Objective: Transcribe the Umika Kawashima biography from "Japanese actress and" up to and including "series and movies.".

Text excerpt:
»»

- Born: March 3, 1994 (age 32) Niiza, Saitama Prefecture, Japan
- Education: Meiji University
- Occupations: Actress; voice actress; singer;
- Years active: 2006–present
- Height: 155 cm (5 ft 1 in)
- Spouse: Katsumi Nakamura ​(m. 2024)​
- Musical career
- Instrument: Vocals
- Years active: 2005–2019
- Label: Sony Music Japan
- Formerly of: 9nine; meg rock;

= Umika Kawashima =

Japanese actress and singer (1994)

Umika Kawashima (川島 海荷, Kawashima Umika) is a Japanese actress, voice actress and singer. She is a former member of the Japanese girl group 9nine. Her solo single "Maji de Koi Suru 5 Byō Mae/Ichigo Iro no Kimochi", on the Watashi no Yasashikunai Senpai soundtrack, reached #46 on the Oricon chart. As an actress, she played in numerous Japanese TV series and movies.

== Biography ==
Umika Kawashima was born in the Saitama Prefecture. She was scouted in Shibuya when she was in 6th grade and joined Lespros Entertainment. The actresses she idolizes are Aoi Miyazaki, Yui Aragaki and Kou Shibasaki. She has stated that she would like to collaborate with Masaharu Fukuyama. She graduated from the Faculty of Arts and Letters at Meiji University with a degree in psychology in 2016.

==Career==
Since 2006, Kawashima has appeared in numerous television dramas and movies. In 2007 she joined the female idol group 9nine, however she announced her graduation from the group in 2016 to focus on her acting career. She appeared for her final performance with the group during "9nine LIVE 2016", BEST 9 Tour" after being with the group for nine and a half years. Early 2016, it was announced that Kawashima would become a regular alongside Masu Taichi on the television program ZIP!. Kawashima commented, "Now is the time to move forward. I want to present an exciting program without any accidents." She receives her first leading role as a voice actress in the 2017 summer anime series, Nana Maru San Batsu.
== Personal life ==
In December 23, 2024, Kawashima and Olympic competitive swimmer Katsumi Nakamura, jointly announced that they had married.

««

Word and element locating data
»»

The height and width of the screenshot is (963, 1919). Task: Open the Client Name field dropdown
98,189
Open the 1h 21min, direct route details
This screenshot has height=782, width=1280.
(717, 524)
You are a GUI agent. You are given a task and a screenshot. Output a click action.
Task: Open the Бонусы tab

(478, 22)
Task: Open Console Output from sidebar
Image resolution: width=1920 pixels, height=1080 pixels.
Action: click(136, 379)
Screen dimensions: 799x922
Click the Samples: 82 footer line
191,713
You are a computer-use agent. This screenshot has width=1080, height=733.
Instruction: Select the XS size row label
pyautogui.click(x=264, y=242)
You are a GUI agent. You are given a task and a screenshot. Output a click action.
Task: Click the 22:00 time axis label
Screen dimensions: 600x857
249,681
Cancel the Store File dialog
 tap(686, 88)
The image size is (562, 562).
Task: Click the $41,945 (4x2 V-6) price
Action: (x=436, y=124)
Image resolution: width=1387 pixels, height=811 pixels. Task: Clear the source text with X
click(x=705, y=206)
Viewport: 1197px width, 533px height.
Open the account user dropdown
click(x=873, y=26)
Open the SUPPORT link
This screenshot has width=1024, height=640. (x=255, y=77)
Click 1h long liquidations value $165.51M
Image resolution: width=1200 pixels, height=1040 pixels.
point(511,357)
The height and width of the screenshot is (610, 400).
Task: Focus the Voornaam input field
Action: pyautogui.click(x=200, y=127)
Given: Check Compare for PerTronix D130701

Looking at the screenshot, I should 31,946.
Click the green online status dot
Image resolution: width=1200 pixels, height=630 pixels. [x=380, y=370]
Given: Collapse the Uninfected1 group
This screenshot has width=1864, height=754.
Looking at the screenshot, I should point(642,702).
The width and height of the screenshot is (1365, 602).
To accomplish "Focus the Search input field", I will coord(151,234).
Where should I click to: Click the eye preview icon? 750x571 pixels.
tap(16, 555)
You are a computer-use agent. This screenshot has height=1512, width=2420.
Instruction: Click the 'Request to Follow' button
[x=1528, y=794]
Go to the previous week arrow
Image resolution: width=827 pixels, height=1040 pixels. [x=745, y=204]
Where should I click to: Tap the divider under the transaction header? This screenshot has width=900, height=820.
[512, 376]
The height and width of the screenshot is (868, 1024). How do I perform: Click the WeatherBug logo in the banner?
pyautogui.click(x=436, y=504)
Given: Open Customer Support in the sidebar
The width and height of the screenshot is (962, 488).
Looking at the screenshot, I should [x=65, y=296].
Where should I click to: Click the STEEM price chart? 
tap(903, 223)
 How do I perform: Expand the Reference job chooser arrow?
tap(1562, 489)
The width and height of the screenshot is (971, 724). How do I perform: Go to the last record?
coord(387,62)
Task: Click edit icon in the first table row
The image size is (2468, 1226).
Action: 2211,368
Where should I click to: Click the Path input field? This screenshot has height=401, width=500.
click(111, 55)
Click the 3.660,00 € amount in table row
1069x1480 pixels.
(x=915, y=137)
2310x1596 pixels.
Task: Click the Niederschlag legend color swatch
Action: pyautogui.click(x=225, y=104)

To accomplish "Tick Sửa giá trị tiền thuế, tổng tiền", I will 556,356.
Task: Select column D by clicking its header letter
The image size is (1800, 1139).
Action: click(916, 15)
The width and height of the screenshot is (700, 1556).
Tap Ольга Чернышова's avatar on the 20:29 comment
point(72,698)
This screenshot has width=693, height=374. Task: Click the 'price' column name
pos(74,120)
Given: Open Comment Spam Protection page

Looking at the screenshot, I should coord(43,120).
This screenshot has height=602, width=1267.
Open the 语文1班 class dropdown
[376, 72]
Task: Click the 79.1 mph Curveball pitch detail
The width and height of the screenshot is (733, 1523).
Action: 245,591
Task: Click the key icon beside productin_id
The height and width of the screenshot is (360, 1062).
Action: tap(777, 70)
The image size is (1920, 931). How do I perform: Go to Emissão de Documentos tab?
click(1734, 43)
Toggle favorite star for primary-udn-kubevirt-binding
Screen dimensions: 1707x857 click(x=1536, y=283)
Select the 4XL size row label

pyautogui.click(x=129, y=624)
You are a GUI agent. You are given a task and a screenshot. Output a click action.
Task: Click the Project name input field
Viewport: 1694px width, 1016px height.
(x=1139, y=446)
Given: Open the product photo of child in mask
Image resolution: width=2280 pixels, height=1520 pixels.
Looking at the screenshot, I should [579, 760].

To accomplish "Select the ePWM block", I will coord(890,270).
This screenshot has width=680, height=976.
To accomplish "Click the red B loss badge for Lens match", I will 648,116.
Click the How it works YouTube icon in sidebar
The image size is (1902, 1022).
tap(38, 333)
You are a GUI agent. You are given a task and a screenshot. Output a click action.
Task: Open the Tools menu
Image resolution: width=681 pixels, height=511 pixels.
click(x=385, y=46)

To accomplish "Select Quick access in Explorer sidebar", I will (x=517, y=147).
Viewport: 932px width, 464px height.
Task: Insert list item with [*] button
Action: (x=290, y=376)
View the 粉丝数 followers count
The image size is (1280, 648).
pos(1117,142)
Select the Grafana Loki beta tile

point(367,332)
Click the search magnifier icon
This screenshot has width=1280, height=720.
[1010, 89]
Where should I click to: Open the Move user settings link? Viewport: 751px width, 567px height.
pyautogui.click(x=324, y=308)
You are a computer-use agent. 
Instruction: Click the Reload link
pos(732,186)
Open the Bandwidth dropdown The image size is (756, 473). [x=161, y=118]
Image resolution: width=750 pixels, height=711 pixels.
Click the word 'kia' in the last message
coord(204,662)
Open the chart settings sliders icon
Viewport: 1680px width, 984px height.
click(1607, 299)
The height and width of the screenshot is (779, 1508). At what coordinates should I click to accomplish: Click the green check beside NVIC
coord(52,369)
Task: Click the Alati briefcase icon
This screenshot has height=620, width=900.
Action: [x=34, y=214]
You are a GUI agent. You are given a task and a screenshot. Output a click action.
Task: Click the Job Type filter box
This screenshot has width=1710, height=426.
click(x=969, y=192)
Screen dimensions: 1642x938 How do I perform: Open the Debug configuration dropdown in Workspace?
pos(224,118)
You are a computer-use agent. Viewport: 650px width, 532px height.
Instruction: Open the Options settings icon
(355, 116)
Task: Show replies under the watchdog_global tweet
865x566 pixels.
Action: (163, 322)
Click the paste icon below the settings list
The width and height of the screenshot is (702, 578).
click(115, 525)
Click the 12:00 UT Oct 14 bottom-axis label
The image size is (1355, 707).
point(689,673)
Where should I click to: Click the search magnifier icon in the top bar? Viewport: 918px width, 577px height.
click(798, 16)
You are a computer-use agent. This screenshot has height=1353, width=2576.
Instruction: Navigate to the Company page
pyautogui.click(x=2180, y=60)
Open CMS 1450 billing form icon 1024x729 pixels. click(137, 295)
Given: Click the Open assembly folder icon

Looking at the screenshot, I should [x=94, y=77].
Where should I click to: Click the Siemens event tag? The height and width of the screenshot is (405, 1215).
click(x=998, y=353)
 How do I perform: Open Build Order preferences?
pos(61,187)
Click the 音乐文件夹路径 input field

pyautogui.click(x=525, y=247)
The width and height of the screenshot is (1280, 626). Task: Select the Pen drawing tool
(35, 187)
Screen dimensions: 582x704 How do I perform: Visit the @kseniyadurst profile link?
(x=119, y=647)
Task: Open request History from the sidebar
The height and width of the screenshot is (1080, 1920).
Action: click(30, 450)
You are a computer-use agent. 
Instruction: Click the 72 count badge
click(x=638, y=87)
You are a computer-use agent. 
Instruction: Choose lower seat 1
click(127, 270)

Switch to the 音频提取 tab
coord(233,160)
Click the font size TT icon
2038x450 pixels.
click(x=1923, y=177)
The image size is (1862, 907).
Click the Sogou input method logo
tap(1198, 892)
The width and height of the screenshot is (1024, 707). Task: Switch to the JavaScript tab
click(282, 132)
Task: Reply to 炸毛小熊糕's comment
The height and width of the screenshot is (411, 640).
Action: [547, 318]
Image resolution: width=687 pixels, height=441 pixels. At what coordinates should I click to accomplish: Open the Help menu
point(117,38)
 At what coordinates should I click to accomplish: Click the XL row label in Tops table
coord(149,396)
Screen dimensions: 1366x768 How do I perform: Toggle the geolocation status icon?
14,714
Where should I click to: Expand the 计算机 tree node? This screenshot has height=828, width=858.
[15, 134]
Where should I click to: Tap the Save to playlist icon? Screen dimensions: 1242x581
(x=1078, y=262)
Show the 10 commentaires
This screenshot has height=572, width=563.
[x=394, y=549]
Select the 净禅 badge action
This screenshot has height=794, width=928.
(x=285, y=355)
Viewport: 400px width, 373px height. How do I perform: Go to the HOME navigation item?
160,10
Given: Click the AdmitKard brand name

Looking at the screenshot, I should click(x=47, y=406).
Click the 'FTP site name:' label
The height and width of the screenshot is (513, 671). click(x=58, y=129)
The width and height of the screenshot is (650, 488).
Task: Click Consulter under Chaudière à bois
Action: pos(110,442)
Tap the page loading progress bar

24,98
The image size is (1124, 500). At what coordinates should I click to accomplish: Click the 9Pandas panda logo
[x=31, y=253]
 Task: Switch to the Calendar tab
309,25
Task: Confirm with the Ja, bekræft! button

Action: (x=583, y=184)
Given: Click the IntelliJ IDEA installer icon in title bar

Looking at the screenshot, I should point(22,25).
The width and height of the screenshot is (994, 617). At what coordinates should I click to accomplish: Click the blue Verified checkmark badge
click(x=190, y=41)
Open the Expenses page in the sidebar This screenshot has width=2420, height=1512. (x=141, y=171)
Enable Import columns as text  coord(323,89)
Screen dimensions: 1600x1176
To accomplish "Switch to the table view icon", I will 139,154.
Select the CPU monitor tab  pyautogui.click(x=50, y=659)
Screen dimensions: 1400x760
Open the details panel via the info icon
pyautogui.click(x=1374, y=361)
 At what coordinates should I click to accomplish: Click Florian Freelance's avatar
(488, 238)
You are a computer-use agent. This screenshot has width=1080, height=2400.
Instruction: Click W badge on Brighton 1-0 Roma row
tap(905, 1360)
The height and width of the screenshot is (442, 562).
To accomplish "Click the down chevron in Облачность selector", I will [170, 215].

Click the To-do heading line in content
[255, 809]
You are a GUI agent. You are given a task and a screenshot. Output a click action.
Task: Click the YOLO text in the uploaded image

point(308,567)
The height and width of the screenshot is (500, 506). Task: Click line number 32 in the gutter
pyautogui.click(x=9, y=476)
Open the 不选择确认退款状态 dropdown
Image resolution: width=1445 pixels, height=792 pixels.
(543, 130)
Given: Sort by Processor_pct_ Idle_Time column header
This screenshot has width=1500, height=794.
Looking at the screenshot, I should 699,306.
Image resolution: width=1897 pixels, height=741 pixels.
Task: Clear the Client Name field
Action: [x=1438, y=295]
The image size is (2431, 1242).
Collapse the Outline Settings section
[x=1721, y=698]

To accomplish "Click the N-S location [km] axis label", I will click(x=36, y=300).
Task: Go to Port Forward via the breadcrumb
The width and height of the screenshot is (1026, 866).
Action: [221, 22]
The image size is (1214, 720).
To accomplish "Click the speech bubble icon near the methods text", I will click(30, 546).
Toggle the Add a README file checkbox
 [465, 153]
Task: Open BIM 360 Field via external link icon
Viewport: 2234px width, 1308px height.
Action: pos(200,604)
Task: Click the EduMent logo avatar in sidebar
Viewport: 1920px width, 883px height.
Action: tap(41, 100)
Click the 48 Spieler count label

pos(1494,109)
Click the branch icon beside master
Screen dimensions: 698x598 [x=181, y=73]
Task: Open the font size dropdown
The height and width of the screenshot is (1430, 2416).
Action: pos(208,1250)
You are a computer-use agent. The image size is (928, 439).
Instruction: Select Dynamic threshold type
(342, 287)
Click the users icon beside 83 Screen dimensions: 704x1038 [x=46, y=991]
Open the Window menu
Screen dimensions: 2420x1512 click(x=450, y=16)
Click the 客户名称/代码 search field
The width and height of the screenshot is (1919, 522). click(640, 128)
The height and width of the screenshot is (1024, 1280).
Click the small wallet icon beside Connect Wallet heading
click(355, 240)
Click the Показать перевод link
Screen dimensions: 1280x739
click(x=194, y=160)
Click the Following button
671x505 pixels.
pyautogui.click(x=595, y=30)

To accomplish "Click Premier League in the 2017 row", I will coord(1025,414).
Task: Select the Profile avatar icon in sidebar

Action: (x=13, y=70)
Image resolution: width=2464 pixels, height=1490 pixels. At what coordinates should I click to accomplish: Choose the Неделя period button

««

Task answer:
Japanese actress and singer (1994)

Umika Kawashima (川島 海荷, Kawashima Umika) is a Japanese actress, voice actress and singer. She is a former member of the Japanese girl group 9nine. Her solo single "Maji de Koi Suru 5 Byō Mae/Ichigo Iro no Kimochi", on the Watashi no Yasashikunai Senpai soundtrack, reached #46 on the Oricon chart. As an actress, she played in numerous Japanese TV series and movies.